Data Analysis of Public Education Funding
Introduction
Myself and two others competed in the 2023 UTSA Rowdy Datathon competition.
We were tasked with analyzing public school data to identify what areas of focus should be highlighted in order to increase educational attainment. To accomplish this, we performed lengthy data cleaning, and exploratory data analysis using SQL and R on four different datasets.
We decided to limit most of our analysis to Texas in order to provide more accurate conclusions.
We then identified factors/predictors that provided a strong correlation to achieving educational attainment.

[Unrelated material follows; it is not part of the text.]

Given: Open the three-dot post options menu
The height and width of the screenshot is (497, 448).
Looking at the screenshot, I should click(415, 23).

Additionally, we uncovered many unique observations and trends.
Upon completion of the Datathon, we presented to a panel of judges, resulting in winning 2nd Place in our category
Datasets Utilized and Tools
We used SQL, Excel, Tableau, and R running on Rstudio.
Our Data came from:
Civil Rights Data Collection
School District Geographic Relationship
Small Area Income and Poverty Estimates
School Location and Geo Assignment
Results
Our first analysis was regarding the number of Students per School District vs. the number of students in poverty for all school districts in the US.
Secondly we sought to identify key socioeconomic factors.

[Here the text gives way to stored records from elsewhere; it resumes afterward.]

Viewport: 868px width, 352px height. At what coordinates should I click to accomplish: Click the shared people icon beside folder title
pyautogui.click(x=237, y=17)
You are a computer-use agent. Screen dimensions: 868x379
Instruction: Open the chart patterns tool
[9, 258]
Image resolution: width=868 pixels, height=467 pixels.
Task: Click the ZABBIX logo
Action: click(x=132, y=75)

This view shows the number of SAT test takers per LEA (school district), with blue indicating whether a LEA is listed as Title 1 (low income).

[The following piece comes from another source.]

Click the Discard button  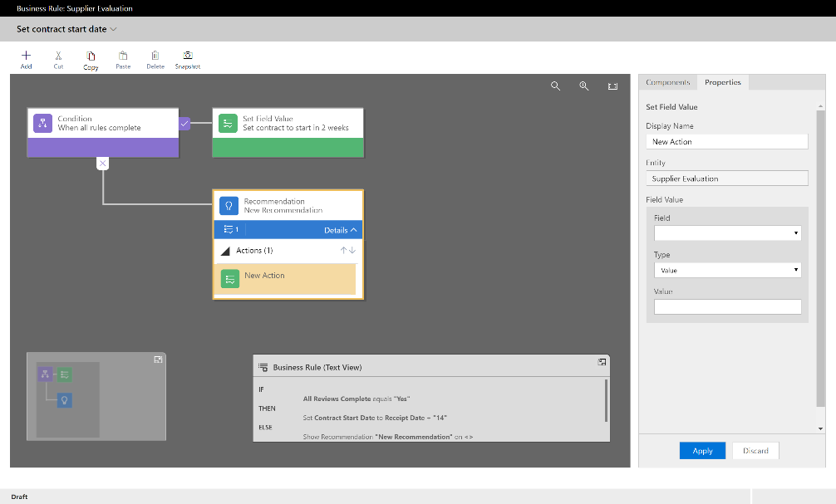[755, 451]
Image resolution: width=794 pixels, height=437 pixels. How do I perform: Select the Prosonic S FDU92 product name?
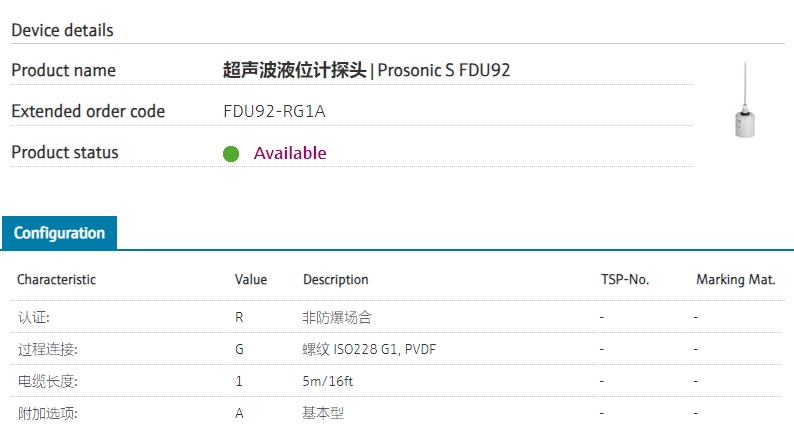[x=366, y=70]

When we compare the results in Texas to a nearby state (Oklahoma), we see that the percent of low income districts in Texas is much lower. Obviously, the number of low income districts is greater in Texas due to it’s massize state size.
Federal Funding vs SAT/ACT test takers
This view shows that schools that receive more federal funding are correlated with the number of SAT/ACT test takers that come from that district.
LEA districts by funding sources
Key Takeaways
My biggest lesson learned was the importance of data cleaning. This ate up most of our time in the competition. First I hit a wall with one of the tools we were using and then, once I switched tools, I realized that there were datatype issues that needed to be sorted out. On top of that, we needed to aggregate all the data which was a task in and of itself. Thankfully, a handful of hours before time was up, I created a R Script that would clean all the data, aggregate it, and then generate it in a usable format.
Future Work
We narrowed our future research goals to:
Research SAT scores across differet Race and Ethnicity groups.
Compare advanced math, AP scores, etc. to see if the relationships we discovered were consistent.
Identify which states are most effective at tackling the problems we discovered and assess what we learn from their strategies.